What organs other than the brain have been thought to be the seat of thought?

I am having a small brain fart. I seem to recall knowing, once upon a time, that before it the brain’s central role in cognition was known, other organs were thought to have that role. My personal copy of that organ must be misfiring, becauase I can’t remember which one it might be–other than the heart, of course. Anyone know what I’m thinking of? (I want to say spleen, but that seems wrong).

Many ancient Greeks believed the heart was the seat of the spirit and consciousness.

http://www.wellcome.ac.uk/doc_WTX023667.html

Yeah, I know; there’s fundamentalist Christians who still think that too. But I was looking for others.

Many tribes in Papua New Guinea believed that the liver was the organ that did all the thinking.

No I unfortunately don’t have a cite immediately to hand.

Oops, I missed that. Popular media would suggest that it is the “dick”, at least for the men. I don’t know how women think which is a puzzle to this day even among leading scientists.

Good article here.

In summary, to the extent that primitive science understood thought at all they belived it was located in numerous organs. For example, the heart controlling emotional thought, the kidneys controlling empathy/social thought, the intestines controlling desire (naturally since they control hunger), the liver controlling rational thorught, the blood controlling subconscious thought and so forth.

In fact even that isn’t very accurate. In reality most primitive ideas on thought started with an assumption that a human had a soul, and that the soul did the actual thinking. The thought processes of the soul were constantly being affected by the body, just as they could be affected by lack of sleep or alcohol. In other words pre-scientific ideas assumed that the soul thought ‘properly’ but that the various organs and humours constantly ‘drugged’ the soul and made it act with altered efficiency, making it sometimes courageous, sometimes lustful, sometimes lethergic and so forth. It was less that the organs actually did the thinking than that the modified the thought processes of a thinking soul that had no specific organ of residence.

The Romans ascribed a lot of peoples’ thoughts and emotions to the liver. Love, in particular, was believed to be concentrated in the liver. The Chinese believed that the spleen held your emotions - irritability was thought to be symptomatic of a bad spleen.

I once attended a sermon in my parents’ church in which the minister opined that heart transplants were evil because they put an alien spirit in the recipient’s body. Science was entirely wrong about where the mind and soul resided,he explained; it was the heart, and the brain was just for cooling.

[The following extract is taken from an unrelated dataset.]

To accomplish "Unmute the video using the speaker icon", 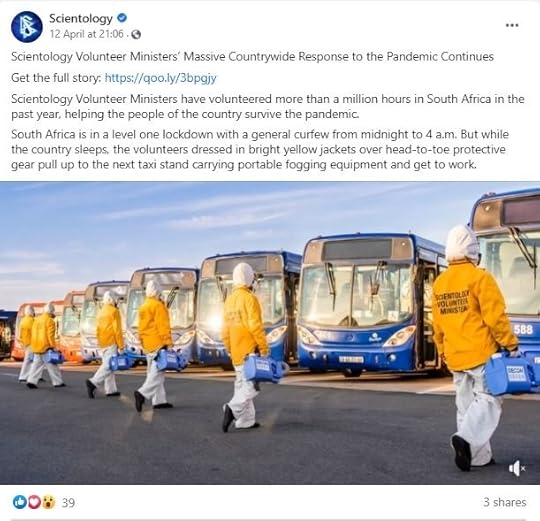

Female neuron finds itself in a male skull. Totally empty; no-one around. She starts hollering: “Hey!! Where is everyone?!!”

Finally, (way off in the distance) a faint cry: “We’re all down heeerrre…”

You’re kidding! Did you offer to remove his brain and pack his head with ice, since that would be much more efficient?

Seriously, what church (or at least what denomination) was this?

Sweet Jesus, that’s the Aristotelic description… one of the problems that the Renaissance naturalists had when they insisted upon studying actual bodies rather than reading Aristotle is that their conclussions never matched his. E pour si muove indeedy (yes, I know that was about a different body).

COGIC. I was torn between being aghast at his obscurantism and overjoyed to have an opportunity to use the word “obscurantism.”